Baisse des coûts de construction

La baisse des coûts de construction, plus nette en 2014, avec la diminution du coût de certaines matières premières comme le fer, la chute des cours du pétrole (à leur plus bas niveau depuis 2010) et surtout la baisse de l’euro par rapport au dollar – qui a permis d’importer des marchandises européennes (céramique, marbre…) à moindre coût – pourra-t-elle se répercuter sur les prix de vente en 2015 ? Rien n’est moins sûr. « Depuis six mois, c’est la première fois en plusieurs années que les coûts de construction ont diminué. Mais cela ne signifie pas automatiquement que les prix de vente vont baisser, en particulier pour un projet qui débute, car les coûts de construction peuvent de nouveau fluctuer dans le sens inverse au cours des prochaines années », soutient Philippe Tabet. « Le promoteur fixe au début du projet un prix moyen de construction sur lequel il calque son prix de vente. La diminution des coûts de construction au fil du projet peut tout au plus permettre une plus grande marge de négociation », affirme Shérif Aoun.
Dans le calcul de leur prix de vente, les promoteurs prennent surtout en compte les prix du foncier, qui demeurent toujours élevés et rendent l’achat de futures parcelles plus difficile. « Il n’y a pas eu de baisse significative des prix du foncier. Les propriétaires de terrains pensent toujours qu’un acheteur sera prêt à acheter au prix fort, même s’il n’est pas justifié. Dans ce contexte, il s’avère plus risqué pour les promoteurs de lancer de nouveaux projets », estime Guillaume Boudisseau. « Un promoteur qui achète un terrain aujourd’hui ne peut espérer faire de profit et ne pourra revendre ses appartements qu’au prix de revient, sauf pour un marché de niche qui répond à la demande actuelle », estime Aboudi Farkouh. Malgré tout, l’indicateur des permis de construire a connu une légère hausse en 2014.

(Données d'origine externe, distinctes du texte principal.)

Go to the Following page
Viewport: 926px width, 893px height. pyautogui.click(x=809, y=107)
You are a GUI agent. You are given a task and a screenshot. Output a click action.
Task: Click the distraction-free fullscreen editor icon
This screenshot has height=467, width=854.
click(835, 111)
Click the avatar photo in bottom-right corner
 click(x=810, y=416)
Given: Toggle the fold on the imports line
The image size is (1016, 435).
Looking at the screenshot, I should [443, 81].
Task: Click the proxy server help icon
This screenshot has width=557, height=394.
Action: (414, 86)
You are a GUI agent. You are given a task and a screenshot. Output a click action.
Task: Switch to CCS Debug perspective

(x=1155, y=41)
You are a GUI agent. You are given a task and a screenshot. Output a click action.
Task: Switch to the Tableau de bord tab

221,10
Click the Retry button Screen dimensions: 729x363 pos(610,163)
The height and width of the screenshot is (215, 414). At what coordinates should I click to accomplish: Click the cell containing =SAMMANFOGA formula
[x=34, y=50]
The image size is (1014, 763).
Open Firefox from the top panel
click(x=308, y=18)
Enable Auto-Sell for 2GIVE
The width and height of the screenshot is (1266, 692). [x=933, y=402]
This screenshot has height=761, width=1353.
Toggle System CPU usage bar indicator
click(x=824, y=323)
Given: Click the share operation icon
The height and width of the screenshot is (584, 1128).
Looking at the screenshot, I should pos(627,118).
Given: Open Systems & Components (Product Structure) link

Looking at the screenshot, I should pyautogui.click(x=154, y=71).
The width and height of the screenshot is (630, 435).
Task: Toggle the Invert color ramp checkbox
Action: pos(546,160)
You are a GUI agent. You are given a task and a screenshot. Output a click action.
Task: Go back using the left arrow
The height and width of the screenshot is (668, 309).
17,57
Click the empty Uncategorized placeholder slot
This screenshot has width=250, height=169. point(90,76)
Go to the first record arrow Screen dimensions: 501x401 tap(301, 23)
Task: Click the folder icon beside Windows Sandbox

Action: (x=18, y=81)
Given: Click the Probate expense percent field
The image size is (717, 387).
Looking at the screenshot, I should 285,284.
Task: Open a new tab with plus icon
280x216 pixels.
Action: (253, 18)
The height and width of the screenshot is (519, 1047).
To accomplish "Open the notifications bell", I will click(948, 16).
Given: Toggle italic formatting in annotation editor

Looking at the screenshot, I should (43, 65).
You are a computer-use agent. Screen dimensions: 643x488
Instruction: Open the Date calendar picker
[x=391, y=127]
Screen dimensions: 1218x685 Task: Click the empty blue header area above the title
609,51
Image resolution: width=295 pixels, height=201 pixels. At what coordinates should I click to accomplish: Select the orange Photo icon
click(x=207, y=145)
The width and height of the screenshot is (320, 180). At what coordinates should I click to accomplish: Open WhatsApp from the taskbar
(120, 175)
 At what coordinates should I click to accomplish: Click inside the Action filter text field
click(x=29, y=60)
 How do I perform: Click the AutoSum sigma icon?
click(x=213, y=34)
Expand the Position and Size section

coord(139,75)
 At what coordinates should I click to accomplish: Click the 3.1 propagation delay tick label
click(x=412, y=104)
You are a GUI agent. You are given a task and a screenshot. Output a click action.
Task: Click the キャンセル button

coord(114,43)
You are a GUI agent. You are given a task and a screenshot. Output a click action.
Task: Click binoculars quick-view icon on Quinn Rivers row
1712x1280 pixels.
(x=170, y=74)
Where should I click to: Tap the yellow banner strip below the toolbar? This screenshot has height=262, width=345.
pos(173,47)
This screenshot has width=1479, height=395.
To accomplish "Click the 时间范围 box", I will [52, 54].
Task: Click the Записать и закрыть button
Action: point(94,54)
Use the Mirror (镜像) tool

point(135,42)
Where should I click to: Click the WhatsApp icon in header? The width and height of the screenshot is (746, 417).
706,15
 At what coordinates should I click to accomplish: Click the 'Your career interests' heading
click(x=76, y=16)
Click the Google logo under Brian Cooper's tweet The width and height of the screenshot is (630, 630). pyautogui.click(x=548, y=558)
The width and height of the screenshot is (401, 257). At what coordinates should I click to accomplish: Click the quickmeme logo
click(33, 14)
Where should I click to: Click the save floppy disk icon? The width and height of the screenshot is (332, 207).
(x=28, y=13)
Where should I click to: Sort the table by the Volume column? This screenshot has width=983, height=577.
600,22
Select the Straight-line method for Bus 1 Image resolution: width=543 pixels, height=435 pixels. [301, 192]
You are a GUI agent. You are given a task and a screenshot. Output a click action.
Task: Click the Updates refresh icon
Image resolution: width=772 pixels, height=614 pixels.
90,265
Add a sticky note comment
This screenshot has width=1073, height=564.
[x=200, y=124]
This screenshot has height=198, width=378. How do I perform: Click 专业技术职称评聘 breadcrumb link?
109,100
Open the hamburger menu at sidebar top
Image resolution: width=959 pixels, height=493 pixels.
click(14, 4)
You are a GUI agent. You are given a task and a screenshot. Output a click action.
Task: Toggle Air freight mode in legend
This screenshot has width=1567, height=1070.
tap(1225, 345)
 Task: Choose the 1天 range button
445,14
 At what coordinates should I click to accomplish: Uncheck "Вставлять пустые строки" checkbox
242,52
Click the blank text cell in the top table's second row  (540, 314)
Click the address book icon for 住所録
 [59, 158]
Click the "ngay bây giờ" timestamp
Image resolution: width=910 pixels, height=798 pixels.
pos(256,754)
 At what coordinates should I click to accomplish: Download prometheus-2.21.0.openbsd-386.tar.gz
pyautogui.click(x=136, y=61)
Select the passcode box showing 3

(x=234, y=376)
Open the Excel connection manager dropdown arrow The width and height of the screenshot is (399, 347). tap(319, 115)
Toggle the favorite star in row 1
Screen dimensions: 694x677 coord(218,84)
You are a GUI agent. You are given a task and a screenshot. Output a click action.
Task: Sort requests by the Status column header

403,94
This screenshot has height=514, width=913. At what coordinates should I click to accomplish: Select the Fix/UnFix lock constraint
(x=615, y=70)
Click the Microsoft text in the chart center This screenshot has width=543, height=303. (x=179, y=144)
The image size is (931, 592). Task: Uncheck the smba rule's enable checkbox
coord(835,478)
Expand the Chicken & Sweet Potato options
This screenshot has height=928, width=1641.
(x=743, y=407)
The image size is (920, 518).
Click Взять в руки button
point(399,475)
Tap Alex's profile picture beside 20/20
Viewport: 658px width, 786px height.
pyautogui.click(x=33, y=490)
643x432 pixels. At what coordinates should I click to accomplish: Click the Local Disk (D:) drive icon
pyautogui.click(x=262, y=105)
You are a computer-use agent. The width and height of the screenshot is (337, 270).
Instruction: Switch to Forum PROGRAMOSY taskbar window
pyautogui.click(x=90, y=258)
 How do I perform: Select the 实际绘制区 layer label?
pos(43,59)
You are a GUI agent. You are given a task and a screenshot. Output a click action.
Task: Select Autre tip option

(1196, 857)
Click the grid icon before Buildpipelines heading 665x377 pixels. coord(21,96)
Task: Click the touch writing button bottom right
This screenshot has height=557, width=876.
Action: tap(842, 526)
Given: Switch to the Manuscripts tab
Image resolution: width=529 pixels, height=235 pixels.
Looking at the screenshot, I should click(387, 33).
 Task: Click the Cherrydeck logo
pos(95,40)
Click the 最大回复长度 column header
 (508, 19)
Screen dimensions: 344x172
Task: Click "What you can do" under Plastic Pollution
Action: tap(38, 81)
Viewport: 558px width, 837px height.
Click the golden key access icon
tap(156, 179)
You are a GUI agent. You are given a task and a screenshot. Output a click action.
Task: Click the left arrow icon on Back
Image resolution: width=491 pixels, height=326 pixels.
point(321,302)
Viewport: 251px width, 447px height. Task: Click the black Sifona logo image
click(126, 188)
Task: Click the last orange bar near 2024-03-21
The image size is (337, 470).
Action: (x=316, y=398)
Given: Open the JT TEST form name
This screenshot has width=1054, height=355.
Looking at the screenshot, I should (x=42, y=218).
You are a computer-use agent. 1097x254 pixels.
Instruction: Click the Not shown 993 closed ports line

L’administration libanaise a octroyé l’année dernière des permis de construire pour une surface de 13 545 707 m², soit une hausse de 4,8 % par rapport à 2013. Encore une fois, il faut replacer ce chiffre dans son contexte : l’année de référence, 2013, avait vu une chute du nombre de permis de construire, et l’obtention d’un permis ne signifie pas que le promoteur va lancer à court terme un projet immobilier, dans la mesure où son permis reste valable pendant une période de huit ans. Certains promoteurs ont en outre choisi de s’orienter à l’avenir vers d’autres produits, qui ne sont pas résidentiels : des immeubles de bureaux ou qui mélangent bureaux et appartements. Un secteur qui a déjà connu un développement notable ces dernières années.